Il est bien évident qu’avant 1953, l’État ne pouvait être « responsable in tort ». La « mesure de réforme » à laquelle le président Thorson fait allusion dans l’affaire Magda (précitée) est la Loi sur la responsabilité de la Couronne, S.C. 1952-53, ch. 30.

L’avocat du demandeur oppose les arguments suivants à ceux qu’invoque la défenderesse à propos de l’immunité de la Couronne à l’égard des actions en responsabilité délictuelle datant d’avant 1953 :

[traduction] 6. En ce qui concerne l’argument selon lequel l’État jouissait de l’immunité à l’égard d’actions en responsabilité délictuelle avant 1953, il sera allégué qu’il a été décrété dans l’affaire Regina v. Finta, qu’en droit international, un crime contre l’humanité existait avant la Seconde Guerre mondiale.

7. L’État ne peut à la fois réprouver et approuver, c’est-à-dire intenter des poursuites pour crimes contre l’humanité tout en jouissant de l’immunité à l’égard des conséquences des mêmes crimes.

8. L’immunité de l’État n’a pas plus de conséquence que les lois internes d’autres pays qui ont commis des crimes contre l’humanité. Selon les dispositions applicables du Code criminel, celles-ci sont réputées n’avoir aucune conséquence.

9. L’argument selon lequel la Loi sur la responsabilité de l’État limite la responsabilité de l’État à l’égard d’une conduite qui constitue un crime contre l’humanité nie les répercussions de la décision rendue par la Cour dans Regina v. Finta, en ce sens que l’État ne peut se soustraire aux conséquences de sa conduite, ou de celles de ses fonctionnaires ou représentants, en commettant un acte criminel à l’endroit du demandeur.

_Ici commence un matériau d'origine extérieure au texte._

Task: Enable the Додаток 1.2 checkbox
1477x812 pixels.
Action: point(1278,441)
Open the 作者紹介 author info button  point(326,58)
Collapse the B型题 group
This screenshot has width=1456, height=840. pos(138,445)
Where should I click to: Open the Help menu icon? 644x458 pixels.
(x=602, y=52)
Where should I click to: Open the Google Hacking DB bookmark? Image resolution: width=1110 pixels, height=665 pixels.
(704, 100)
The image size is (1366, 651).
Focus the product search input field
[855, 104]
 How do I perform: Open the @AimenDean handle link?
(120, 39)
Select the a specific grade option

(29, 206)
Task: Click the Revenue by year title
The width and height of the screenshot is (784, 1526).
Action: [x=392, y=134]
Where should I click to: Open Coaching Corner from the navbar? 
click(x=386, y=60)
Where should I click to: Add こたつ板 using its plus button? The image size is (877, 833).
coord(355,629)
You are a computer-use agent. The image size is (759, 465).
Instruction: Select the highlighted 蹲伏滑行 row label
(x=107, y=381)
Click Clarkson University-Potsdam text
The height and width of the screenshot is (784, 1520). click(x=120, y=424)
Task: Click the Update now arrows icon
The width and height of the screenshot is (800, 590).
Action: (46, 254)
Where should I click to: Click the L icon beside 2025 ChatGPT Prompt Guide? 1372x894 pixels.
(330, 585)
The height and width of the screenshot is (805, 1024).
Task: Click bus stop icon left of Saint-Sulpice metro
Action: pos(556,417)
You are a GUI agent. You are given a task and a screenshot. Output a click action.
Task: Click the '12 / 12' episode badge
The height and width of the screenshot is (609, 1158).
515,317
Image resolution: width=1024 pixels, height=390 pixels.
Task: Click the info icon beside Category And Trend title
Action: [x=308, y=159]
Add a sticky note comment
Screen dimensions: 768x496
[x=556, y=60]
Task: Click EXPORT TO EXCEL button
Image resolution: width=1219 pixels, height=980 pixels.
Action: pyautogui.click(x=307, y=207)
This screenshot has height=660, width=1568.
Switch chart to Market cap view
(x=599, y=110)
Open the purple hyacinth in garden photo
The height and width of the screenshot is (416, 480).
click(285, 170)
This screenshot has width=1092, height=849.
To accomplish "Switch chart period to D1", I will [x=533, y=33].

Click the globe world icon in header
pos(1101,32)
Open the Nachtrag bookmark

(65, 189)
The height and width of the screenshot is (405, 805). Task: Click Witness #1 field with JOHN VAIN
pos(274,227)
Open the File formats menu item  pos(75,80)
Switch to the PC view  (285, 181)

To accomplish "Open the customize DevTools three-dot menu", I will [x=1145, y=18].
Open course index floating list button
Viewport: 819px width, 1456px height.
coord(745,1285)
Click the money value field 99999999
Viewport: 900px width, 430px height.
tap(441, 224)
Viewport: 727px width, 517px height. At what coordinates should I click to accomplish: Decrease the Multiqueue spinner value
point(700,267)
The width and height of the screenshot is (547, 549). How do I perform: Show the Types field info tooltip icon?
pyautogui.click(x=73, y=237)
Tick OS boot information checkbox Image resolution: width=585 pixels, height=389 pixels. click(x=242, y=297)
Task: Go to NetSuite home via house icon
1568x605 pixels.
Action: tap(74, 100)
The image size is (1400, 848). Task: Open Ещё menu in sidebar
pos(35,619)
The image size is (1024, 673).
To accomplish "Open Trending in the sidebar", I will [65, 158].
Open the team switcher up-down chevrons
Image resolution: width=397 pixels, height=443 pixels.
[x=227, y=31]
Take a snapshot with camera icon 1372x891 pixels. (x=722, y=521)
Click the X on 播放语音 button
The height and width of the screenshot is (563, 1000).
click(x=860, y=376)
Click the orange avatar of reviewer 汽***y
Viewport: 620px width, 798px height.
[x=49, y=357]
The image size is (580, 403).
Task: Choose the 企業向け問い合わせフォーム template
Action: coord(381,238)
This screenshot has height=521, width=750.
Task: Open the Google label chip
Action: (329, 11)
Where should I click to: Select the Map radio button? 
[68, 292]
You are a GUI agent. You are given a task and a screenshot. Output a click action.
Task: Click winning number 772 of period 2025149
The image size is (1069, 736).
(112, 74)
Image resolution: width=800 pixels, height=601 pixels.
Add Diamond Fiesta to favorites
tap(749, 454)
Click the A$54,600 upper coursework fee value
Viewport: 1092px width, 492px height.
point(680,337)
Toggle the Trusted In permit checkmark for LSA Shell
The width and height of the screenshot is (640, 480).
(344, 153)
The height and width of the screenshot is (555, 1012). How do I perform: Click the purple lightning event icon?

10. Il est respectueusement allégué que, depuis l’affaire Regina v. Finta, la décision Magda v. H.M.Q. ne fait plus état du droit, plus particulièrement parce que l’issue de cette dernière est liée à la phrase suivante : [traduction] « Dans l’état actuel du droit, la réponse à cette question ne peut être que négative ».

Il semblerait donc que le demandeur ne soit pas en désaccord avec le fait que, si son action était bel et bien fondée sur une responsabilité délictuelle, il n’aurait pas de cause d’action parce que l’arrestation et l’internement dont il aurait été victime à tort sont survenus avant 1953. Le demandeur déclare que son internement constituait un « crime contre l’humanité » et, de ce fait, l’État ne peut faire valoir qu’il jouit de l’immunité.

Il importe donc d’essayer de déterminer ce qu’est un « crime contre l’humanité ».

Comme on peut le voir, l’avocat du demandeur fait référence à la décision R. v. Finta (1992), 92 D.L.R. (4th) 1 (C.A. Ont.) pour, je présume, définir l’expression « crimes contre l’humanité » et faire valoir que l’action en dommages que le demandeur intente contre le Canada résulte de « crimes contre l’humanité » commis par le Canada à son endroit.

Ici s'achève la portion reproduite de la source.